> [To do]: Pictures must not be copied, but every entry must be reproduced exactly.

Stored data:
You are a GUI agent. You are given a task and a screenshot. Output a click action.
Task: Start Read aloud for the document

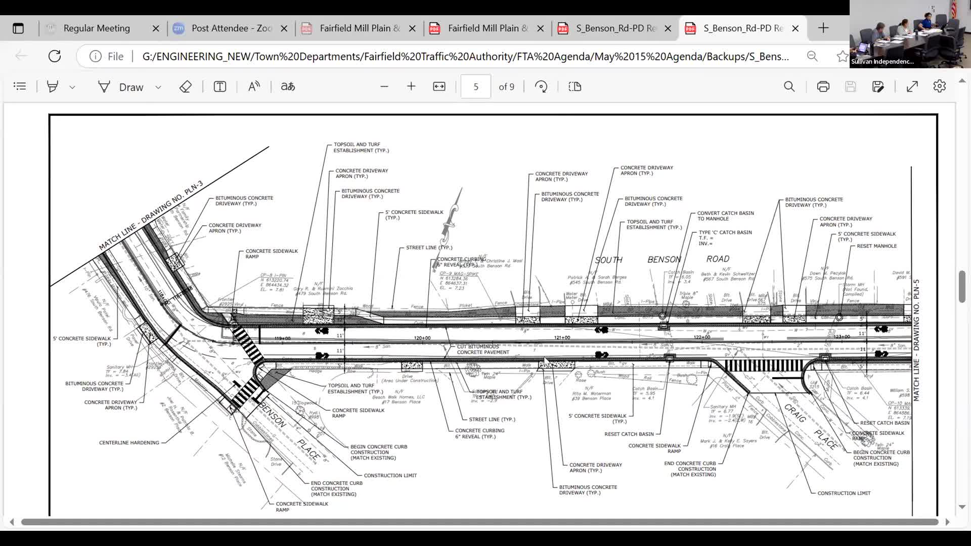pyautogui.click(x=253, y=86)
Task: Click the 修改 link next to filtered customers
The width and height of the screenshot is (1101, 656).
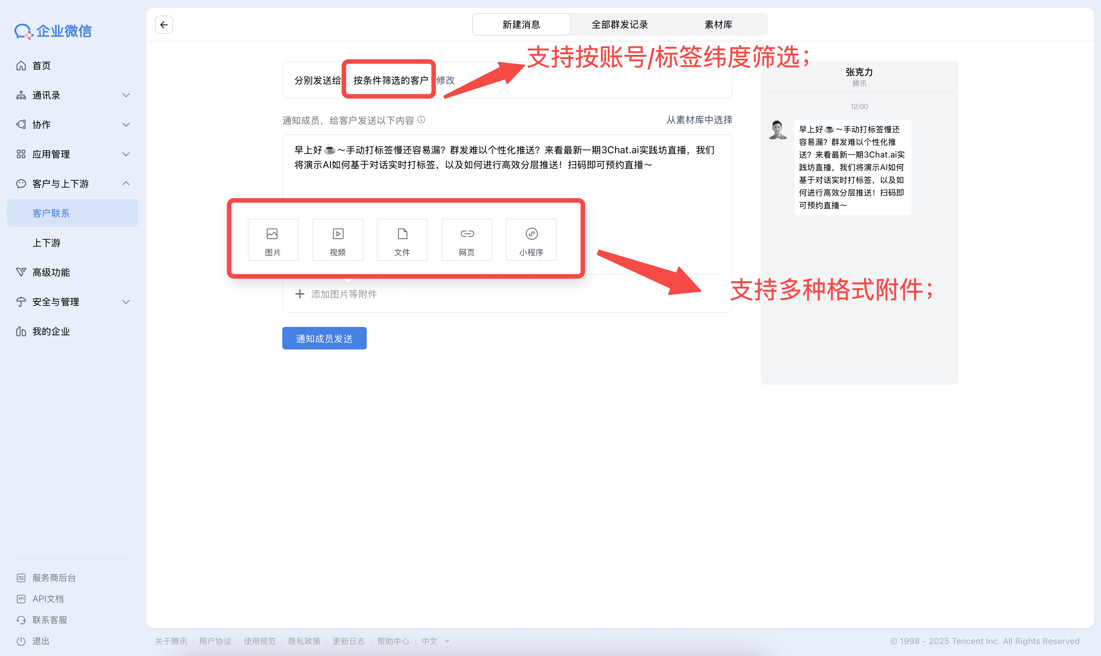Action: [x=446, y=80]
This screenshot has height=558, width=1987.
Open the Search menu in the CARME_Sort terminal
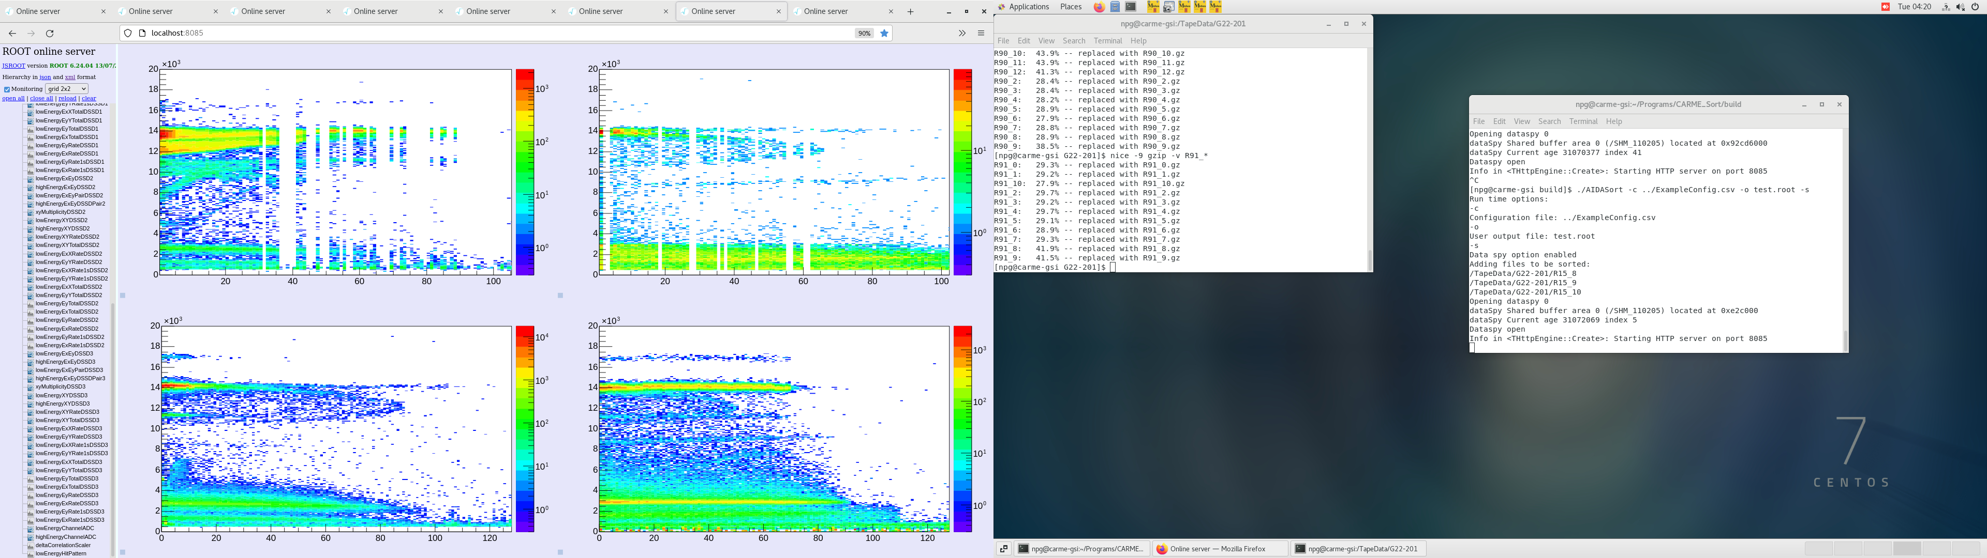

> [Final answer]:
You are a GUI agent. You are given a task and a screenshot. Output a click action.
Task: Start Read aloud for the document

pyautogui.click(x=253, y=86)
Task: Click the 修改 link next to filtered customers
The width and height of the screenshot is (1101, 656).
Action: [x=446, y=80]
This screenshot has height=558, width=1987.
Open the Search menu in the CARME_Sort terminal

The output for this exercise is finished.